▶ [Work instructions]: Identify every line in the rows below that contains the string "This", matching case exactly, and copy each one.

▶ [Entries on target coordinates]:

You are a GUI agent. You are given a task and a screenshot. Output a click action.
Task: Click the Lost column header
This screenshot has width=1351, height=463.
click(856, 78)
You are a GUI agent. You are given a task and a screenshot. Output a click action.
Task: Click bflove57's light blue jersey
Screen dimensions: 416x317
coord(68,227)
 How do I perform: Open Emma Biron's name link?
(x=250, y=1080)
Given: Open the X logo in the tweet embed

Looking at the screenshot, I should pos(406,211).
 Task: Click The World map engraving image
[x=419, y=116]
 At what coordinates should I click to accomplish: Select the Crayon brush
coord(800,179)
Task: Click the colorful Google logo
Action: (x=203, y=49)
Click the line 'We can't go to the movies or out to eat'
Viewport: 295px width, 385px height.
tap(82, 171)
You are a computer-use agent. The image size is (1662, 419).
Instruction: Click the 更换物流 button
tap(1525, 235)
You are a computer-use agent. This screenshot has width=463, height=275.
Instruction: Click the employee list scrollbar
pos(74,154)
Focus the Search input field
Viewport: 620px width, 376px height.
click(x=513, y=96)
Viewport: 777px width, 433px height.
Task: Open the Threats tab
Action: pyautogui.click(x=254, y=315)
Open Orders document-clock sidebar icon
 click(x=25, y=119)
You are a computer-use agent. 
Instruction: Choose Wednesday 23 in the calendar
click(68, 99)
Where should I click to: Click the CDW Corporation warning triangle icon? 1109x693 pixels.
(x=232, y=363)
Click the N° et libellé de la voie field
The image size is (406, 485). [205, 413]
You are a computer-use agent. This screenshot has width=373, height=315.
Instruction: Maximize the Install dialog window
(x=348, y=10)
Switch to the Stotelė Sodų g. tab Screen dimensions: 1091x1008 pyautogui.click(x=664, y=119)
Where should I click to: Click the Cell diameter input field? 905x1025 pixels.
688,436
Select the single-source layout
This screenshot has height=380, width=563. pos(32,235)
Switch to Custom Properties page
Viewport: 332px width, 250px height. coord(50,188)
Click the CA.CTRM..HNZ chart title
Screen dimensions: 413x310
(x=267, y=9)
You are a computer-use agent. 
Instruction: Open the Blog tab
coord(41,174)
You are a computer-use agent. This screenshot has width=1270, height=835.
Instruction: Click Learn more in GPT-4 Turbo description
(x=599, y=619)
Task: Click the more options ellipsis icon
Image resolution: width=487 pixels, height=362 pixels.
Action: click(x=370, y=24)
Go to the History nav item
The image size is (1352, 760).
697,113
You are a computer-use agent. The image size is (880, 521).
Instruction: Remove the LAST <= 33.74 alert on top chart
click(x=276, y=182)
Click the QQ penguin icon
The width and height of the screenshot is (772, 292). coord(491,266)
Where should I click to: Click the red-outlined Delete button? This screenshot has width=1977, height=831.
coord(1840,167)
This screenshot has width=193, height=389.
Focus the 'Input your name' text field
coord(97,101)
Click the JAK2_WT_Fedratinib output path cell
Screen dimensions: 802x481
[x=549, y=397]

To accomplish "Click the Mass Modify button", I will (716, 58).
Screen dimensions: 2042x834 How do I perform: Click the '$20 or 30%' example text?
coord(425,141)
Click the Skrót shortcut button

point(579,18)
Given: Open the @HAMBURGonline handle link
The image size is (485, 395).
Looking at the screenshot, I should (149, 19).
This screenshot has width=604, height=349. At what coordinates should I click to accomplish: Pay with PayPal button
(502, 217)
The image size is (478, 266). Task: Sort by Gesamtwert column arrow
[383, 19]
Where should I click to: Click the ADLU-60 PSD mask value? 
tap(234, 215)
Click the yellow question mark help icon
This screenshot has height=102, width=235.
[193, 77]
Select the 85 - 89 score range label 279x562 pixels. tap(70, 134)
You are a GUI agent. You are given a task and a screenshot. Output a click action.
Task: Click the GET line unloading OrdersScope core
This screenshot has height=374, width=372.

▶ [Solution to the exercise]:
This screenshot has width=1351, height=463.
You are a computer-use agent. This screenshot has width=463, height=275.
You are a computer-use agent. This screenshot has width=373, height=315.
This screenshot has height=380, width=563. pos(32,235)
You are a computer-use agent. This screenshot has width=1270, height=835.
Where should I click to: Click the red-outlined Delete button? This screenshot has width=1977, height=831.
This screenshot has width=193, height=389.
This screenshot has width=604, height=349. At what coordinates should I click to accomplish: Pay with PayPal button
This screenshot has height=102, width=235.
This screenshot has height=374, width=372.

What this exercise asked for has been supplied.